Center for Mental Health Promotion
2005 Awardees
Inge Bretherton
Historian To The Bowlby-Ainsworth
Tradition. For Bridging Attachment,
Cognition, And Language
John Bowlby recognized very early that cognitive psychology might provide rigorous interpretations and empirical underpinnings for key attachment insights. But the cognitive psychology of his day was not up to the task. Although cognitive psychology rapidly matured, its advances were largely inaccessible to researchers trained in the ethological-observational tradition. Inge Bretherton was the first attachment theorist truly conversant with modern cognitive psychology, theories of mental representation, and the origins of communication. Soon after completing her dissertation with Mary Ainsworth, she and Elizabeth Bates conducted landmark work on the child’s first symbolic representations and on the cognitive and social prerequisites of early language use. She wrote early and insightfully on the ability to talk about emotional states, social referencing, and early attachment representations. She was also the first to point out the relevance of event representation theory for understanding the working models concept. Today, these contributions are recognized as essential to the cognitive underpinnings of attachment theory. Inge has also served informally as the historian of attachment study. Her interest in our history, wonderfully researched and retold, and her generosity to others writing about this history are lasting contributions to the Bowlby-Ainsworth tradition.
Susan Goldberg*
For Advancing Attachment Study
And Children’s Health. A Generous Mentor
To Colleagues And Students Alike
Susan Goldberg distinguished herself as a developmental psychologist long before her interest turned to attachment study. From her base at Toronto’s Hospital for Sick Children, she conducted groundbreaking work on links between secure attachment and better general health in chronically ill children. This work broadened the tradition of applying attachment study to make practical differences in children’s lives. As a co-founder of the Home County Attachment Workshop, she engaged and encouraged a network of attachment researchers and practitioners that spans southern Ontario and Quebec. Her authoritative but very personal textbook, Attachment and Development, has welcomed countless students in psychology, child health, family therapy, social work, and child psychiatry to attachment study. A fine theorist and researcher and a generous mentor to colleagues and students alike, Sue Goldberg’s hard work, wisdom, and kind heart have enriched the Bowlby-Ainsworth tradition.

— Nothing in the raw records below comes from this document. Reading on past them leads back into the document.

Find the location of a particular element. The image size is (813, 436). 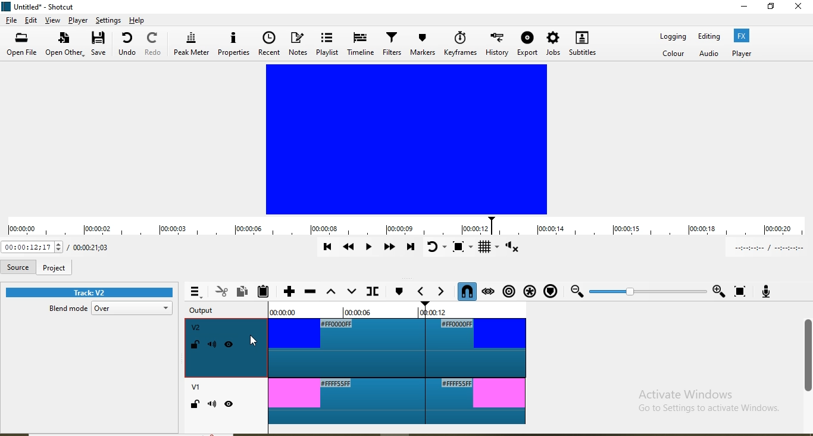

Filters is located at coordinates (392, 46).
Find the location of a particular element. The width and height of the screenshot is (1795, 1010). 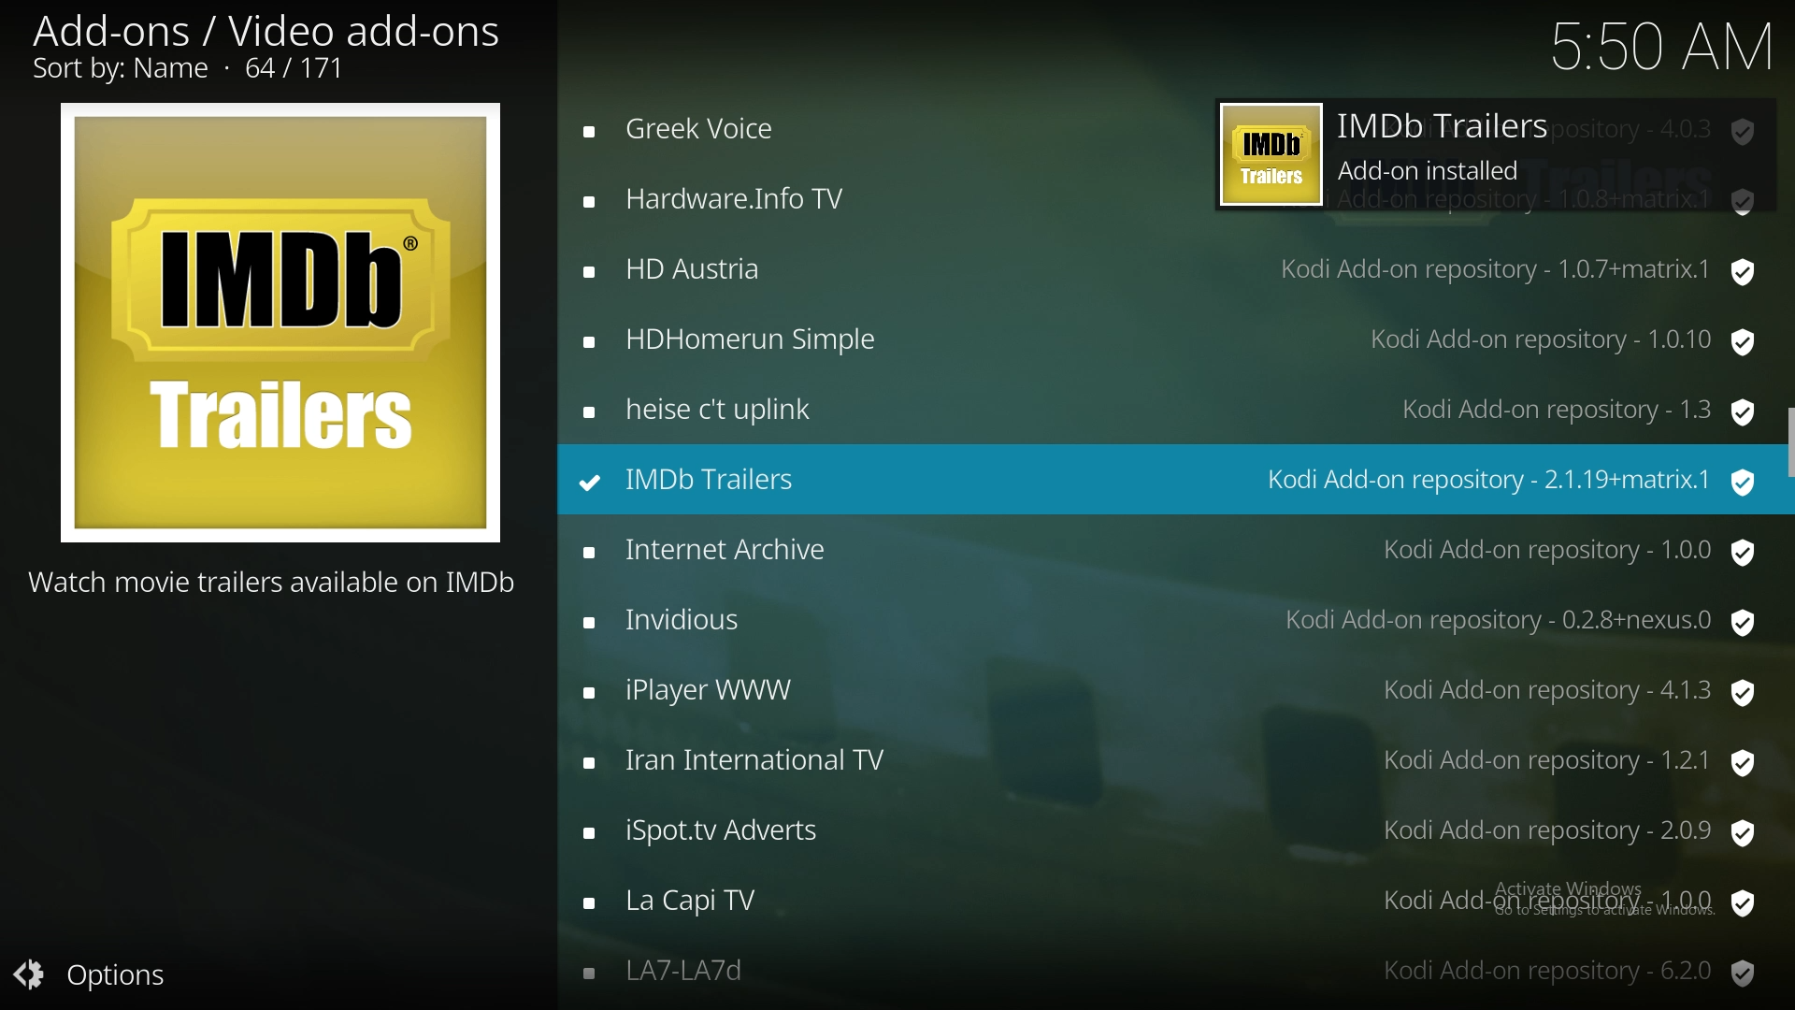

time is located at coordinates (1650, 48).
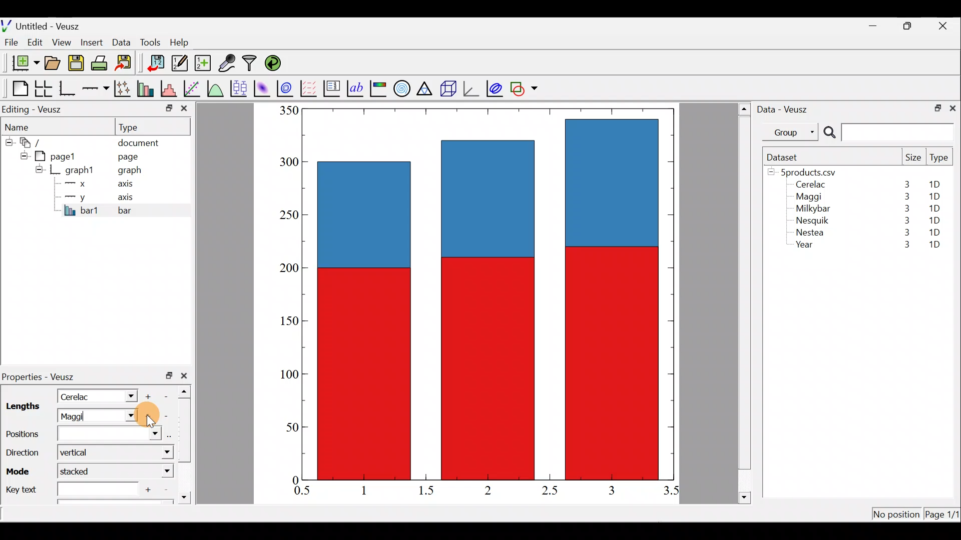 Image resolution: width=961 pixels, height=540 pixels. Describe the element at coordinates (150, 395) in the screenshot. I see `Add another item` at that location.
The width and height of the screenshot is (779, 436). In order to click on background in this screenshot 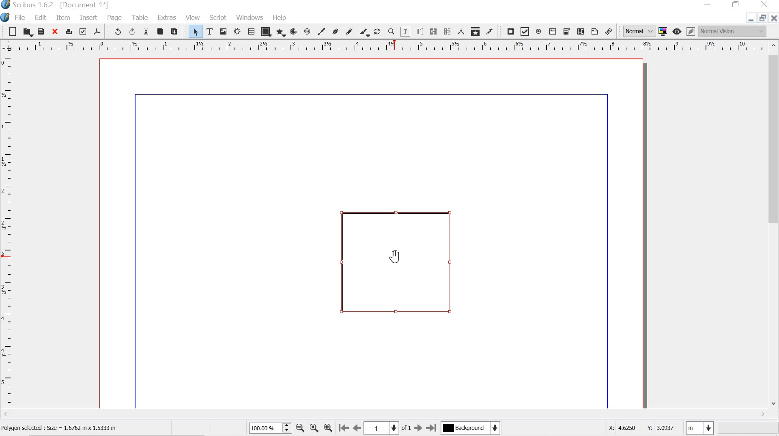, I will do `click(475, 429)`.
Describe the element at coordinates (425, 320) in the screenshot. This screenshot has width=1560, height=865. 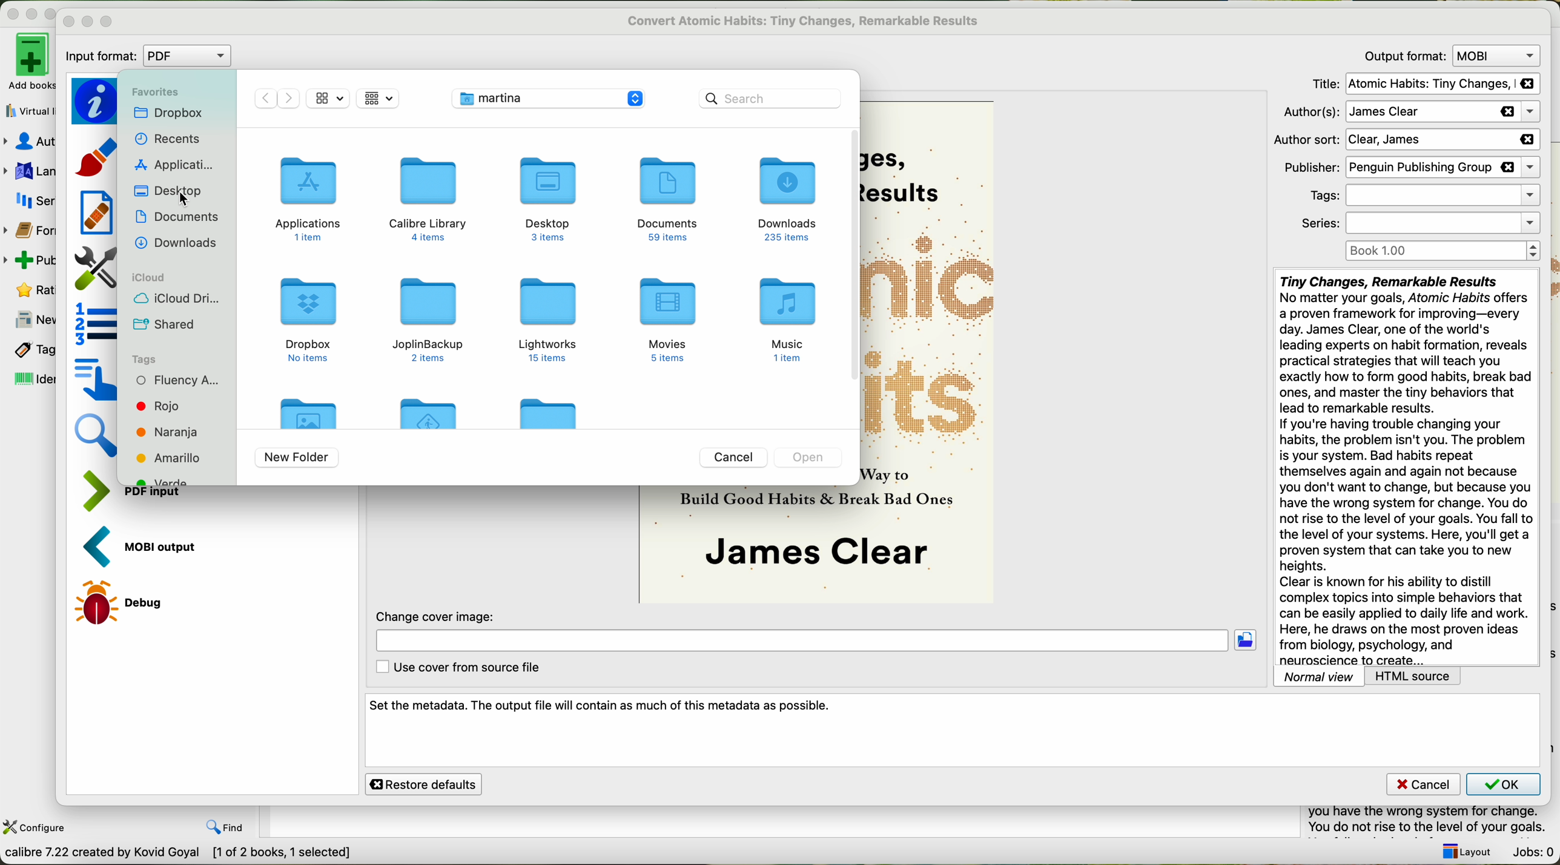
I see `JoplinBackup` at that location.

* Sadly, Susan Goldberg died in June 2005.
Marian Bakermans-Kranenburg
For Rigor And Originality In
Attachment Study. A Generous Colleague,
Mentor, And Steadfast Secure Base
In The Bowlby-Ainsworth Tradition
John Bowlby and Mary Ainsworth set high standards for attachment study. They insisted on a central role for theory, rigorous empirical methods, and close critical analysis. Marian Bakermans-Kranenburg has maintained and elevated these standards in her careful and imaginative research on attachment assessment. Her use of meta-analytic methods has helped identify and communicate the best established and most important results from an entire generation of attachment research. Intrigued by the possibilities of changing the course of insecure attachment development, she has also helped realize John Bowlby's goal of translating theory and research into practical, effective interventions. A generous and patient colleague and mentor, Dr. Bakermans-Kranenburg has been the invisible hand guiding an impressive range of attachment research and training from the Leiden attachment laboratories. A devoted mother of three, her successes in research and teaching have not diminished her success as a steadfast secure base. Those who would follow in her footsteps recognize that this too has enriched the Bowlby-Ainsworth tradition.
Special Award
Morris N. Eagle
Friend and Interpreter to Psychoanalysis
And Attachment Theory
Bowlby's attachment theory combines the insights of psychoanalysis and the rigor of modern science. Before Morris Eagle's interests turned to psychoanalysis, he, was an imaginative experimentalist contributing to the emergence of cognitive psychology. And before his interests turned to attachment theory, he developed a deep understanding of traditional and modern themes in psychoanalysis. Trusted and admired by psychoanalysts and psychologists alike, he has been a translator and bridge across generations and paradigms, and between theory and practice. He has done so with wisdom, enthusiasm, and humor in his classroom teaching, clinical supervision, and prolific scholarship. He has also been exceptionally generous in his service as President of the American Psychological Association's Division on Psychoanalysis and as co-founder of the New York Attachment Consortium. This award is made in recognition of Morris Eagle's contributions to the good health of the Bowlby-Ainsworth tradition.